-- Your objective --
Go through the entries below. Copy out every line that contains "three".

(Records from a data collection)
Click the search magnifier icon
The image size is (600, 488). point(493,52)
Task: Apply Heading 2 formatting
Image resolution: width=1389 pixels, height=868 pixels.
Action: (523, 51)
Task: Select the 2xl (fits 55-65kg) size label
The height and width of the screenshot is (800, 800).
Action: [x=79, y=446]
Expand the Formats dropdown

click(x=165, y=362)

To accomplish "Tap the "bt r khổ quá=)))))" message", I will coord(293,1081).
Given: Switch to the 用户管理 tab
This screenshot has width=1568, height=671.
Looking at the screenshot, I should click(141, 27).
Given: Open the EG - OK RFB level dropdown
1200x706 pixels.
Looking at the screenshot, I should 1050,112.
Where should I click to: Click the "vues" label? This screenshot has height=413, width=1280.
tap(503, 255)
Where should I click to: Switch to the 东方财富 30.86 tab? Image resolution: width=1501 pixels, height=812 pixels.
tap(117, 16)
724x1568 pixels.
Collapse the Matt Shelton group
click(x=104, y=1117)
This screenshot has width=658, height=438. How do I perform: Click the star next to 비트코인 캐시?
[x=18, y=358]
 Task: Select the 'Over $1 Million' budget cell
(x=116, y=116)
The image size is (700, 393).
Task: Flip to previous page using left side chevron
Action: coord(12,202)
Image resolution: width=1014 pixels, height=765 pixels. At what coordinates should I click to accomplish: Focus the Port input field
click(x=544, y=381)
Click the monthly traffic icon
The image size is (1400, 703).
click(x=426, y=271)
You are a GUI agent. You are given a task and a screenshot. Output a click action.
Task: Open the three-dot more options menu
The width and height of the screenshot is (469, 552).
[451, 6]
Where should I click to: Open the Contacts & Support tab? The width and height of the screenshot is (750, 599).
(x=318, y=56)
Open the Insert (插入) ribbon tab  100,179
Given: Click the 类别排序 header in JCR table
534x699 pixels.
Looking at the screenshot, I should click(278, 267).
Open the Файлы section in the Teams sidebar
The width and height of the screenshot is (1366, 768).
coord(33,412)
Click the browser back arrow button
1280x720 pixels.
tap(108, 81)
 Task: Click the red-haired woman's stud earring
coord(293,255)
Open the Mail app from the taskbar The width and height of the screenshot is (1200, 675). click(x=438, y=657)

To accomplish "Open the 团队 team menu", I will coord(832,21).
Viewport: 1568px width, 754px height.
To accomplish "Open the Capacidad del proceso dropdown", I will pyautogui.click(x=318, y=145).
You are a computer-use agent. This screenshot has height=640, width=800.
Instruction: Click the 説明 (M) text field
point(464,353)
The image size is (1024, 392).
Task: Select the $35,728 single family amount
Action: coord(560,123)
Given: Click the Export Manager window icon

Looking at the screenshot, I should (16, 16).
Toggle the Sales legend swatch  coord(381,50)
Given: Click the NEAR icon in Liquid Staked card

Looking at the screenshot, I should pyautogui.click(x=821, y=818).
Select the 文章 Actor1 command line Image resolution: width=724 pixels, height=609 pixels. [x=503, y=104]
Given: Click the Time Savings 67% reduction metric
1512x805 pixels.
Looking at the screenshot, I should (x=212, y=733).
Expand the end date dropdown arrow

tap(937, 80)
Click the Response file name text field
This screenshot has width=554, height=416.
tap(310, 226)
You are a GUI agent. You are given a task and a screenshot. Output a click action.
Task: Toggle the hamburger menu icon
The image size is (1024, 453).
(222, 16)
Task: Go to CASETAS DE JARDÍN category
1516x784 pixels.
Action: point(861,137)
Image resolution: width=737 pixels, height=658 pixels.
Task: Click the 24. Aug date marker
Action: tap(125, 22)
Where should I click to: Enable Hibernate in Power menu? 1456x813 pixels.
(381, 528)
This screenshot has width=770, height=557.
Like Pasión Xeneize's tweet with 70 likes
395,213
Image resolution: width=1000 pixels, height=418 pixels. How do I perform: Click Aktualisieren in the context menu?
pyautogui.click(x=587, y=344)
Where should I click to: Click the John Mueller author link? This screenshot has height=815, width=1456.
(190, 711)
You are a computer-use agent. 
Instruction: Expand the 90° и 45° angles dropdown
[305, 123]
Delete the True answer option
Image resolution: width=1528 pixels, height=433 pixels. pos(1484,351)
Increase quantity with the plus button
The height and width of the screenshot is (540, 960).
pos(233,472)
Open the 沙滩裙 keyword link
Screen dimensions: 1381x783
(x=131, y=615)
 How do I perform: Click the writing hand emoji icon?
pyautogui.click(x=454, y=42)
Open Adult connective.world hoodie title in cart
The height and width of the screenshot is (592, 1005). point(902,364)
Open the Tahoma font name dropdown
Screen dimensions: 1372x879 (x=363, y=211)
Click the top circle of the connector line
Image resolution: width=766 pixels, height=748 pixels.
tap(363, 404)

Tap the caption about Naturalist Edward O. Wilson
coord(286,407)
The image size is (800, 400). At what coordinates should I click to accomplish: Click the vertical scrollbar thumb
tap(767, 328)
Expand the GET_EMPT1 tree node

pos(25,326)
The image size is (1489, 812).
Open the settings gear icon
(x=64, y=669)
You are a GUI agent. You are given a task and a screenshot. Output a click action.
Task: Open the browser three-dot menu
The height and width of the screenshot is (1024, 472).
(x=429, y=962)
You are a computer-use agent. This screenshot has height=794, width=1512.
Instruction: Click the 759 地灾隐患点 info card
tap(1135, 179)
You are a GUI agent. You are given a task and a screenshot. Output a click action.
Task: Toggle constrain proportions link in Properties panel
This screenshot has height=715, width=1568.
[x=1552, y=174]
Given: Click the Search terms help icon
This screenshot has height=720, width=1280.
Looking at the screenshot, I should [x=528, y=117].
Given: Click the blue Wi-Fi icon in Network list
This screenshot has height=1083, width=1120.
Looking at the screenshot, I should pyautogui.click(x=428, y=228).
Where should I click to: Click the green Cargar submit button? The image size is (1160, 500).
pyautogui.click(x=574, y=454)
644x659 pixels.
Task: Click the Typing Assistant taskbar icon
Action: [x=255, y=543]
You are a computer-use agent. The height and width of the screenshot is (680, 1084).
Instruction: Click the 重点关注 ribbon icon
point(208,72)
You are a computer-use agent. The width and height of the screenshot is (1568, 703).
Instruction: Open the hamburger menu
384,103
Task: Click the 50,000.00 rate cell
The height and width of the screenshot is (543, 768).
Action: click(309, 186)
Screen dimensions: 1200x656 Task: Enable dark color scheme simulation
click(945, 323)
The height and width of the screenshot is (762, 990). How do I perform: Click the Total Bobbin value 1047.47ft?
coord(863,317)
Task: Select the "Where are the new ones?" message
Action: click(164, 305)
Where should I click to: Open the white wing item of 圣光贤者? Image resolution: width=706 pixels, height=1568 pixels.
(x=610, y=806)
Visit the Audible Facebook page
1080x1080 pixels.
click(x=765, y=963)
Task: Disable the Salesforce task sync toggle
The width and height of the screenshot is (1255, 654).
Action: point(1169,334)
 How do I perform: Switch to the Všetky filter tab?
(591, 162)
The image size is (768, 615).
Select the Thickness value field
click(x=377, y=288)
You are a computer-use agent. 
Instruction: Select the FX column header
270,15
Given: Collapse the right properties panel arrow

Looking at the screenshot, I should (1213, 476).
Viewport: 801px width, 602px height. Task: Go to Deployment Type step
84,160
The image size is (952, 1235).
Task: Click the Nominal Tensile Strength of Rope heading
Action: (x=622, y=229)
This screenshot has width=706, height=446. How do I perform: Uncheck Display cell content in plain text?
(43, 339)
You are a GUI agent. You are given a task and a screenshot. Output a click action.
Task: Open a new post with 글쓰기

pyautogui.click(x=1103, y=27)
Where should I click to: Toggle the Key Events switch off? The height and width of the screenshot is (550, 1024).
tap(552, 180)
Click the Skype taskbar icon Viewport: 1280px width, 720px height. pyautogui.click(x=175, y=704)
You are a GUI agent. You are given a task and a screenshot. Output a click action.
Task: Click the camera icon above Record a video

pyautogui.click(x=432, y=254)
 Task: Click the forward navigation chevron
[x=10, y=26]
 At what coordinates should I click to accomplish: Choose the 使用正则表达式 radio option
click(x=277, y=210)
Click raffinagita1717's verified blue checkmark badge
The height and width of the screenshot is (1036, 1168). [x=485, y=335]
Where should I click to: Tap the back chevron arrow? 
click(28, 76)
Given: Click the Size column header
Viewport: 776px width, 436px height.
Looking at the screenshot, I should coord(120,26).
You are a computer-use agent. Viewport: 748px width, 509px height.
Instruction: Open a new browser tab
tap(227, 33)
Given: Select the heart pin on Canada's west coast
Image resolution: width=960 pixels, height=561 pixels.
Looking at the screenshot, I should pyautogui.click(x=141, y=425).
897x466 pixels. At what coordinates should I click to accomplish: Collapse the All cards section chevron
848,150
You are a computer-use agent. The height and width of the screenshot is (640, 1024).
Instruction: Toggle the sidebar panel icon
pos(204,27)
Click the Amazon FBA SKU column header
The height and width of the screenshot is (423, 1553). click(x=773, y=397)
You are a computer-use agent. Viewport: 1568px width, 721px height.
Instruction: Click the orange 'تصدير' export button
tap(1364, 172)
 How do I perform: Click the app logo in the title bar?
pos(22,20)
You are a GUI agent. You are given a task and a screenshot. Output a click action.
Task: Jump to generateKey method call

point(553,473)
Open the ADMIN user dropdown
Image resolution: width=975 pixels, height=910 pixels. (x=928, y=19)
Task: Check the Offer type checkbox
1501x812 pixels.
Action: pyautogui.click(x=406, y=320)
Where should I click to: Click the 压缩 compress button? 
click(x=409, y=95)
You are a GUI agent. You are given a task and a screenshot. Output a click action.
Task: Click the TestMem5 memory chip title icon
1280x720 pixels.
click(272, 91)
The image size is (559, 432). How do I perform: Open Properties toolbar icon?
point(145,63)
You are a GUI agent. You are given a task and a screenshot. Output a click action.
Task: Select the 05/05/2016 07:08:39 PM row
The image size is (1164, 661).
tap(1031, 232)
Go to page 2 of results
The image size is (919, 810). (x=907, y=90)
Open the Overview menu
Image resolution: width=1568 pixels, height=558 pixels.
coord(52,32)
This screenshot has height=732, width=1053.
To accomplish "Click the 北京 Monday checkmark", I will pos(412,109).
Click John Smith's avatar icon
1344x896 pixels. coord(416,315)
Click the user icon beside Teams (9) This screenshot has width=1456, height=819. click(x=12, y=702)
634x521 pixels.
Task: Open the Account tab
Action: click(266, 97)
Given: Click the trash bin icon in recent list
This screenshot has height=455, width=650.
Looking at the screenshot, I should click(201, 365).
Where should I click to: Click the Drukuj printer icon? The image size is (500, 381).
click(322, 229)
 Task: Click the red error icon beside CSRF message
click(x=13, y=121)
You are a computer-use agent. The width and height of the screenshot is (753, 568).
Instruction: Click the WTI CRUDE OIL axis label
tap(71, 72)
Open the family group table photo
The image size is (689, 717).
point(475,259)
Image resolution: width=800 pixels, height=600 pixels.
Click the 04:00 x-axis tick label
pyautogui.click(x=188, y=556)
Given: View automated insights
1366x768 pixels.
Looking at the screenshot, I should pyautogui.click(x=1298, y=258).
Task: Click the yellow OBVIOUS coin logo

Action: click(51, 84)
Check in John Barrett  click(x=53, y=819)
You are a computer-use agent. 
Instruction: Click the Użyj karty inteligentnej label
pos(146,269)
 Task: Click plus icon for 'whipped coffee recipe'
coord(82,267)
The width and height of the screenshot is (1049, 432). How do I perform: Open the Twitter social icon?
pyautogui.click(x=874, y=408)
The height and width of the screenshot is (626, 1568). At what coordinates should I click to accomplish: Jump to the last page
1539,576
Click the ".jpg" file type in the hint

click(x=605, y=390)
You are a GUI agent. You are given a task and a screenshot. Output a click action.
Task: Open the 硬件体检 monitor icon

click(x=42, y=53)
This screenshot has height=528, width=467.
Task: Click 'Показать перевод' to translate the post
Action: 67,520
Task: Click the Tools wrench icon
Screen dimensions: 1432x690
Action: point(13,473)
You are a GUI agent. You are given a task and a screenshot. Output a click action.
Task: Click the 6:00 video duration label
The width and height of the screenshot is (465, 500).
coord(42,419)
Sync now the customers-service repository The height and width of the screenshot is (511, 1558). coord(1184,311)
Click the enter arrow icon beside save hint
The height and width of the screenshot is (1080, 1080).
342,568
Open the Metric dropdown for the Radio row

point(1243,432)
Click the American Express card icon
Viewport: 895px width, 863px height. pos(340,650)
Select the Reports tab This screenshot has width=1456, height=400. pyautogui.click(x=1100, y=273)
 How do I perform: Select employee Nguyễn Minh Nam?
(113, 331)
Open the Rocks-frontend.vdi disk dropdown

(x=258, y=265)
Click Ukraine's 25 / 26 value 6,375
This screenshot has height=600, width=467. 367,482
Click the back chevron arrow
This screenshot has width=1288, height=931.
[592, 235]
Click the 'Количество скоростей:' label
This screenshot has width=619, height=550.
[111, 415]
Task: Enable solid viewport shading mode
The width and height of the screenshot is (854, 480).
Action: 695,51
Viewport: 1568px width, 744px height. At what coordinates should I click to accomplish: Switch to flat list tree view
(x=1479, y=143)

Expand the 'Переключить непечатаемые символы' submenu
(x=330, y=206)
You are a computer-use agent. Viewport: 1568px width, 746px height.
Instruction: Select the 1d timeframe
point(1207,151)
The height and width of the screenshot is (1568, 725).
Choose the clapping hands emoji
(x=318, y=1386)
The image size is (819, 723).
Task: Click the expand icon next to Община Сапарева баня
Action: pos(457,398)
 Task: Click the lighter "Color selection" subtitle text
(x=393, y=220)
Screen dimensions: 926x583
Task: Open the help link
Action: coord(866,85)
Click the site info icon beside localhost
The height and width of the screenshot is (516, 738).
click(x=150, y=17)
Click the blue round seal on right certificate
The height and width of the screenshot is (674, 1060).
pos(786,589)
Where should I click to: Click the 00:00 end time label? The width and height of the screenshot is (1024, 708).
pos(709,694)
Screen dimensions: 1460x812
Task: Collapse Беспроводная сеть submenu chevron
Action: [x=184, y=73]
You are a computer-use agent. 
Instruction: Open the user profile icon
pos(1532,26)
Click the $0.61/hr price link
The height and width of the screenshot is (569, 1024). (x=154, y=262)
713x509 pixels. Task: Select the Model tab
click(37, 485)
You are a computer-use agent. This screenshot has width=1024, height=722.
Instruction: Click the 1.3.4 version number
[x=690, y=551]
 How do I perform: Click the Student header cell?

-- Task solution --
Task: Open the three-dot more options menu
Task: Open the browser three-dot menu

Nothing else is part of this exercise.